- YOUR GOAL: The answer is a single number: the count of lines below in which the word "Clear" appears.

[Dataset entries]
⁂

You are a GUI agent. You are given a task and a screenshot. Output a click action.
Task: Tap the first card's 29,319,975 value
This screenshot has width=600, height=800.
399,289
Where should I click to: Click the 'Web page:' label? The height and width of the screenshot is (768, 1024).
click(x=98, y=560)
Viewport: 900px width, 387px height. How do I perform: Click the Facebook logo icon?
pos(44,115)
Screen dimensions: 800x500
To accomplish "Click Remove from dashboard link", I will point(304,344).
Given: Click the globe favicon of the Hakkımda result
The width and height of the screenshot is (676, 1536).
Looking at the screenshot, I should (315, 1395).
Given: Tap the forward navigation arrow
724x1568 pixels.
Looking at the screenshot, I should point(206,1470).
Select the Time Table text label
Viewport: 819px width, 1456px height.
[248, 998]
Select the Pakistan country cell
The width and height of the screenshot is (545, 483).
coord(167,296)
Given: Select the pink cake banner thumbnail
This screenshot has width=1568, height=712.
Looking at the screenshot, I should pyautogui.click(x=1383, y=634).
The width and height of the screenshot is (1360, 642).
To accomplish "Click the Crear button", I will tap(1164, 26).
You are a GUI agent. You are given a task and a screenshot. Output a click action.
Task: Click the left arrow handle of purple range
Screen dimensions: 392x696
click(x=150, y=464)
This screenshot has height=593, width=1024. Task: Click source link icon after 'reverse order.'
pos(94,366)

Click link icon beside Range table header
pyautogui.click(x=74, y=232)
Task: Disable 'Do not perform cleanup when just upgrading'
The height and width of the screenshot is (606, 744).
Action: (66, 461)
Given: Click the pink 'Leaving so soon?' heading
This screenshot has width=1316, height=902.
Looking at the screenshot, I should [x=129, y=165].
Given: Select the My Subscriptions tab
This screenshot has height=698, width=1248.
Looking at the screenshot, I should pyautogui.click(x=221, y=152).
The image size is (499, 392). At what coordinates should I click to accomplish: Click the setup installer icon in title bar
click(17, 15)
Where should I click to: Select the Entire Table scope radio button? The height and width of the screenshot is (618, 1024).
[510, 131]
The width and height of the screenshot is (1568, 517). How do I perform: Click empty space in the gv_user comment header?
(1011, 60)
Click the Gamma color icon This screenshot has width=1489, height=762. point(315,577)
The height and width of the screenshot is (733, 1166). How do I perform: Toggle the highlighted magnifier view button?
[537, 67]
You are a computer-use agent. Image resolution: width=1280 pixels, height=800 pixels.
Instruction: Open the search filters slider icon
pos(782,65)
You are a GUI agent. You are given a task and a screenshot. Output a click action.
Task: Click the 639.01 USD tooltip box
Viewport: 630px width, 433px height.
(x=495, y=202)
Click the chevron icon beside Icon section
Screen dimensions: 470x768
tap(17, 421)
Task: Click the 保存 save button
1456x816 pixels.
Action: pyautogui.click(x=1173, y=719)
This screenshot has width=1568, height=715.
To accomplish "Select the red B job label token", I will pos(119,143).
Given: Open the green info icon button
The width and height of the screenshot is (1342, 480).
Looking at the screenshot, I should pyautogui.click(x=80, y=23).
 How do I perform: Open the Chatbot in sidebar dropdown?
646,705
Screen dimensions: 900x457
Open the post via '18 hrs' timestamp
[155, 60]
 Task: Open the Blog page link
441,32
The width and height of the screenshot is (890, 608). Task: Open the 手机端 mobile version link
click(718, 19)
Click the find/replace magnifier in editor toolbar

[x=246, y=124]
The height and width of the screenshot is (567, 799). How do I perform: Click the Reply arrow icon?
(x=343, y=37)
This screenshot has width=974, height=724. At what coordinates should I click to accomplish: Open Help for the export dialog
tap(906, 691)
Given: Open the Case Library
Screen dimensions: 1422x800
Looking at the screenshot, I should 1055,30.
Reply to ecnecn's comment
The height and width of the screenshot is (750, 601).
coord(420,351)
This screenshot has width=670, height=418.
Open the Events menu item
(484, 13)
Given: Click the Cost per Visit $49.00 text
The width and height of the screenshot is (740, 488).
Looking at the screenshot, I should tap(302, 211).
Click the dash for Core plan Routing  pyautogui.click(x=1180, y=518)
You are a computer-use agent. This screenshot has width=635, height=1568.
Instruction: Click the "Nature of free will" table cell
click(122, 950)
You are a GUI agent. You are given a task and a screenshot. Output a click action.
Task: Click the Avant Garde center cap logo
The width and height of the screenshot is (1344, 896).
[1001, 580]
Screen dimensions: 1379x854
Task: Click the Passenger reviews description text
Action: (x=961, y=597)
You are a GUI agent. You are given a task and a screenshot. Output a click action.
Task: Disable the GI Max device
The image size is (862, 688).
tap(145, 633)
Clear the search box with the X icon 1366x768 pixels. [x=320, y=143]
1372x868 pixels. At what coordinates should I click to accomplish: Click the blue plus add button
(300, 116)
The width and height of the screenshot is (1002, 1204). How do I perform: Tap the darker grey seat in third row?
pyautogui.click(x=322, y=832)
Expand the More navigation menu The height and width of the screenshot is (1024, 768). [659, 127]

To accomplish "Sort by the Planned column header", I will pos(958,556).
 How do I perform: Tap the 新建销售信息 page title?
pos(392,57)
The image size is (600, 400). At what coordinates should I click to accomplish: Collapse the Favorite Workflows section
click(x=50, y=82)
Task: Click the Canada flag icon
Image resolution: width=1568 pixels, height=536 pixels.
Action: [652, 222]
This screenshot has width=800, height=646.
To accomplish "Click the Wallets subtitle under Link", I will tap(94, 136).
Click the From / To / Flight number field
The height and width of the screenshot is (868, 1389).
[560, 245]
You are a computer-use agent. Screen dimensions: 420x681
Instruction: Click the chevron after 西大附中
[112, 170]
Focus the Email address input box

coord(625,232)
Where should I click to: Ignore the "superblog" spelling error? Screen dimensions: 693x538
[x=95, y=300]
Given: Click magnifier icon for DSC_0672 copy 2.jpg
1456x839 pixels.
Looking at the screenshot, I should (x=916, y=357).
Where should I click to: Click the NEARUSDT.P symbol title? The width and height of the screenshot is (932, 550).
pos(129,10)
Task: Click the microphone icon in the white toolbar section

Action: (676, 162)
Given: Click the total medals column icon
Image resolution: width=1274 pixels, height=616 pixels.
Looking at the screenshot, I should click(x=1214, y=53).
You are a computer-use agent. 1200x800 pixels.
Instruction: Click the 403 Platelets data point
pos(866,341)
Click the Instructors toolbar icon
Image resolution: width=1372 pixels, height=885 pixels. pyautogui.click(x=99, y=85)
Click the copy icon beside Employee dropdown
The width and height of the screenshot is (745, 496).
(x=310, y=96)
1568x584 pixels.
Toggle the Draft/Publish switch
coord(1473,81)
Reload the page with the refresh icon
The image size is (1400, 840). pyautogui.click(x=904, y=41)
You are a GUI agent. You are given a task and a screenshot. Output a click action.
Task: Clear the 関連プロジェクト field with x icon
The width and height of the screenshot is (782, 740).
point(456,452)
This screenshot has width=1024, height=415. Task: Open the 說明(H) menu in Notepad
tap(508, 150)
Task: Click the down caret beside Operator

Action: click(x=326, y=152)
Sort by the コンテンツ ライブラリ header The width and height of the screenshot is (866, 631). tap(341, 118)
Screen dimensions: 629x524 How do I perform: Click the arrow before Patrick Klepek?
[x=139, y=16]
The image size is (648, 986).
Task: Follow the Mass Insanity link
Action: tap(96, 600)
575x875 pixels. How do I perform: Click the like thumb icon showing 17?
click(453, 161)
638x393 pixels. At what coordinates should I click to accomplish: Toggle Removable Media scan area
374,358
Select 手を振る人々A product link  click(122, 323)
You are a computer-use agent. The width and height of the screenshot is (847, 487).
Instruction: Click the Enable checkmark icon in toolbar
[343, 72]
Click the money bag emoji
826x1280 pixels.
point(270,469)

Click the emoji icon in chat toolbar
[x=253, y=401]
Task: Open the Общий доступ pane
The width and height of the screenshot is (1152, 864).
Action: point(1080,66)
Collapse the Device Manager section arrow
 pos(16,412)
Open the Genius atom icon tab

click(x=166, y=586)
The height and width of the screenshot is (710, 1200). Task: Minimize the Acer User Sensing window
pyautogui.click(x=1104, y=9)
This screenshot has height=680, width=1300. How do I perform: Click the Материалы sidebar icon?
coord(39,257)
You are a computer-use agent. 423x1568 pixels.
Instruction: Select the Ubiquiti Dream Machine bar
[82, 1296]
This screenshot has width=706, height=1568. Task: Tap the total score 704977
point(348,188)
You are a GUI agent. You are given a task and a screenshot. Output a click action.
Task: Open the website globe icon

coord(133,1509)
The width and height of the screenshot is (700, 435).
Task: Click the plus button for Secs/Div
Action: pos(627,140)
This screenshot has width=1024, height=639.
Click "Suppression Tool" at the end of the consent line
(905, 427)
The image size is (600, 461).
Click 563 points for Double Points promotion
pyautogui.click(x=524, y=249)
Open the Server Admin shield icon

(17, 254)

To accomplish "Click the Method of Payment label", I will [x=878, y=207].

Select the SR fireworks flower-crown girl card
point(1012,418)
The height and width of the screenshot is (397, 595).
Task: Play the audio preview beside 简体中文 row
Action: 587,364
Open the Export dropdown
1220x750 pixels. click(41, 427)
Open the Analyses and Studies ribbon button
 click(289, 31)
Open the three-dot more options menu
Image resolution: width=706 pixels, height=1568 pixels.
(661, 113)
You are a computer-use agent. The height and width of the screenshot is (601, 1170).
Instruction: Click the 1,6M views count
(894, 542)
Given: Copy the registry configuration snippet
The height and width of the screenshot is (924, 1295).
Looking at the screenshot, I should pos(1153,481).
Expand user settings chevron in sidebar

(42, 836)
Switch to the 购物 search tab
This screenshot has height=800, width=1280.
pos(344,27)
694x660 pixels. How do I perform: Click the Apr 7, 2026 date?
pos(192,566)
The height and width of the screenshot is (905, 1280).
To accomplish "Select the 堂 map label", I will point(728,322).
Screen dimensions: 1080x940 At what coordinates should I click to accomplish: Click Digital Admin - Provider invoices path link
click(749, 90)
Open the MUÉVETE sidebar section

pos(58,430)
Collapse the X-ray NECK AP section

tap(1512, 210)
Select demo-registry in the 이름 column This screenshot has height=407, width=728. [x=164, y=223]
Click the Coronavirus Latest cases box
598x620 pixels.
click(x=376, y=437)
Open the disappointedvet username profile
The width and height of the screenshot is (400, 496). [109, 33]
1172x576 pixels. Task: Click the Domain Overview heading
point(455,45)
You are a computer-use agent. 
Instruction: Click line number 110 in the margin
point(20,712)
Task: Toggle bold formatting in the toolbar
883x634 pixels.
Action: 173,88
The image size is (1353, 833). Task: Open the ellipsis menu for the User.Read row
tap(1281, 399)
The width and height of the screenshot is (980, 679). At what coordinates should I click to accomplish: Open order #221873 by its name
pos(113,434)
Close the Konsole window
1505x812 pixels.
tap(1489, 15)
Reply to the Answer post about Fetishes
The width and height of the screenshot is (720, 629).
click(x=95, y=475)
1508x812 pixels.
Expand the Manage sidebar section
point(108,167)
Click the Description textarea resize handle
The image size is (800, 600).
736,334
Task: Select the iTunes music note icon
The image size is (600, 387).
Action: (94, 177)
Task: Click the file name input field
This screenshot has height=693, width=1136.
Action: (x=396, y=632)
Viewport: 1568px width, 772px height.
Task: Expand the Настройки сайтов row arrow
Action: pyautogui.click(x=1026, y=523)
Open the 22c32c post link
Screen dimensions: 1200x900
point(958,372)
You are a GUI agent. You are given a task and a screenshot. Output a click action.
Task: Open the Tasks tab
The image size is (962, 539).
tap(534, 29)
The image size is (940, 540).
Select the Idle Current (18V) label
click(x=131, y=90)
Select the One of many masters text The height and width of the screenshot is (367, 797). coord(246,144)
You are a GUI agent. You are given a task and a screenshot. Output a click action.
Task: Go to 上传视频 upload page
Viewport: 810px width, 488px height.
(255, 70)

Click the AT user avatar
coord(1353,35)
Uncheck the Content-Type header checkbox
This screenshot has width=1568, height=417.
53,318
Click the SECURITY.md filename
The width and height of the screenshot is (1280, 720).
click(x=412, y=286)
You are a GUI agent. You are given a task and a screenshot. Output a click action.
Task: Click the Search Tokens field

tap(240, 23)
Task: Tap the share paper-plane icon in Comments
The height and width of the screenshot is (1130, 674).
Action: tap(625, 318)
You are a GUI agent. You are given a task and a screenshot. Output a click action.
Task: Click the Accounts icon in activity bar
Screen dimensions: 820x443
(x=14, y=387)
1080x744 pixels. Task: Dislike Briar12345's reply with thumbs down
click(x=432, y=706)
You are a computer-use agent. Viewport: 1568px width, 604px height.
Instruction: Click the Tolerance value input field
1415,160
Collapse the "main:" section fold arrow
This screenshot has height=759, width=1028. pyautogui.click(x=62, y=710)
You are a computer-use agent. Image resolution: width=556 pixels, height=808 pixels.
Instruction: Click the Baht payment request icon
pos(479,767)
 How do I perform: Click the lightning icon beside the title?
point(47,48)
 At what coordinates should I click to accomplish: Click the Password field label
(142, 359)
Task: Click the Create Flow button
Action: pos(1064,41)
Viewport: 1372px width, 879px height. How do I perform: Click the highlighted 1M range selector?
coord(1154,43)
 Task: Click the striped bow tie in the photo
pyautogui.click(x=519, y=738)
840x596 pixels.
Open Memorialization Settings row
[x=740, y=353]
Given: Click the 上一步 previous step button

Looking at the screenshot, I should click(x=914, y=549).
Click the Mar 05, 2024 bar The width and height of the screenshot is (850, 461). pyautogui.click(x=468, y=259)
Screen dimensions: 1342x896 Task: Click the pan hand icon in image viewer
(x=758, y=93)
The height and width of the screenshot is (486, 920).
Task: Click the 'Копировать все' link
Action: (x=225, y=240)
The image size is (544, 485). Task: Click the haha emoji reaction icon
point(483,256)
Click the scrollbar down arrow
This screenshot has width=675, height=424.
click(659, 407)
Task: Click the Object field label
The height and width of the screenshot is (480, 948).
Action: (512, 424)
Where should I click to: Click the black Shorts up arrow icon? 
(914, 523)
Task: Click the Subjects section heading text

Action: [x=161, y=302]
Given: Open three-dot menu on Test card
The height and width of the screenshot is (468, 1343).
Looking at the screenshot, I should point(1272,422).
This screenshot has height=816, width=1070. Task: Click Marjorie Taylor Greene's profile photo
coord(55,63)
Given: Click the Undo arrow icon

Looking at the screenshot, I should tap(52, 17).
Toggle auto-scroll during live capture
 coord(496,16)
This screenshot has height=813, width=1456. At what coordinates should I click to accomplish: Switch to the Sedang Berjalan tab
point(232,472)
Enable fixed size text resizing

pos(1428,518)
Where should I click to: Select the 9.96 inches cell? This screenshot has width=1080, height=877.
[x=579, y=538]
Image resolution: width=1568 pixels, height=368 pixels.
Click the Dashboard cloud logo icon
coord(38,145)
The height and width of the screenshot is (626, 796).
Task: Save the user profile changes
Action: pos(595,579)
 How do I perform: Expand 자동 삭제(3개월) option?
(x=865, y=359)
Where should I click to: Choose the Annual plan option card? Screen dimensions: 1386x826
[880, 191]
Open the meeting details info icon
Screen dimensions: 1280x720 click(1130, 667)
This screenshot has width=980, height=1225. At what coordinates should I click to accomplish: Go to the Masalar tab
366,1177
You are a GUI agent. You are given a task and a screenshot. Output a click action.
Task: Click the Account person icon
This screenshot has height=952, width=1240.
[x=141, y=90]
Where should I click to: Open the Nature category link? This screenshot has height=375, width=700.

⁂

- RESULT: 2